After that kiss she looked deeply in my eyes and told me one of the harder thing I've had to bear. She was a lesbian.

I was totally broken hearted, sad, pouring tears from my eyes.

For two or three years we've had a deep friendship, and sometimes we kissed each other, had that kind of conversation and relationship as a couple, a very complex relationship.

And one day I've fuck it all up. At a party, without her, I've kissed the wrong girl. Well, she kissed me, and just for one reason, to create that jealousy feeling at her, and it works. So we don't talk anymore for some years.

I am thinking about writing her tomorrow.

The same thing again

I’d never missed her so much as I am missing her today. I guess it’s tougher when you are in a family reunion for some days in the country and everybody has his own partners and no one but me will sleep alone. And when I am here I always remember her because we’ve spent so many beautiful moments together in this place that it’s impossible to forget.

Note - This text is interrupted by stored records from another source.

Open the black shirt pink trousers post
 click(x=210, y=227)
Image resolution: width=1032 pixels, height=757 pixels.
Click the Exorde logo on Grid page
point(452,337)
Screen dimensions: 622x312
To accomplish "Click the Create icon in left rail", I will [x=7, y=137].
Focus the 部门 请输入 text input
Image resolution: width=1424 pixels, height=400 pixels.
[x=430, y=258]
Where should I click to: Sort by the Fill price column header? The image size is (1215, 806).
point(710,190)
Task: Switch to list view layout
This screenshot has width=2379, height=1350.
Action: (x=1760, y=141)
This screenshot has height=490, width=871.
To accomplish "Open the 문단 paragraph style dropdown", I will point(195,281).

I can’t stop remembering her smile, her voice, her hair, her smell, her temperature, her size, her taste, her skin, her mouth, her eyes…

I am curious to know how much does she thinks of me, if she thinks. How much does she misses me. I am dying to see her again, to kiss her, to be with her, but I am controlling myself to not calling her and trying to forget her. But it seems to be impossible. So difficult, so difficult…

I have this terrible fear that maybe I'll love her forever, tragically forever.

Another year passing by

The year is almost over, just two more days.

This is a very abnormally cold december, I am thinking of what can happen tomorrow. I’ve decided to spent this year’s passage with my family, my father, brother, sister, nephew, etc. Very smooth and easy, slowing down that erratically rhythm I was living during this crazy year. I was losing my mind doing the things I’ve done, drink so much and getting so crazy all the time. Well, not always, I used to have the days of the week working and functioning, but always at the end of the week I was getting very drunk and stunned. Now everything’s different, I guess, but tomorrow I think I would love to have some drink with someone.

by chance

The way I miss you is so strong that I feel it’s an everyday fight to keep calm and standing tall and not calling you or writing you desperately…

The funny thing is that I am feeling all of this like I am just waiting your call, I’m waiting you to get in touch with me. I am waiting your reaction, your feelings.

I wait everyday the day you will call me, tell me that you can’t stand anymore without me, that I am the love of your life, and that we must be together forever.

But I simply know that you’ll never do that… and I have the sad, sad, sad and deep feeling that you never felt the same I’ve felt for you for me. You never loved me as I love you. And, besides that, you always told me that I am the one that don’t know how to love. That’s funny.

I think you never loved me for real. And I think sadly that you are the love of my life. And this is all a tragedy.

Everyday I think of the day we’ll met by chance, someday lost in our future lives, a single day that I’ll see you again in front of me, that I will be able to look directly into your eyes and maybe say that I love you, even though I know that you’d never loved me, never ever loved me.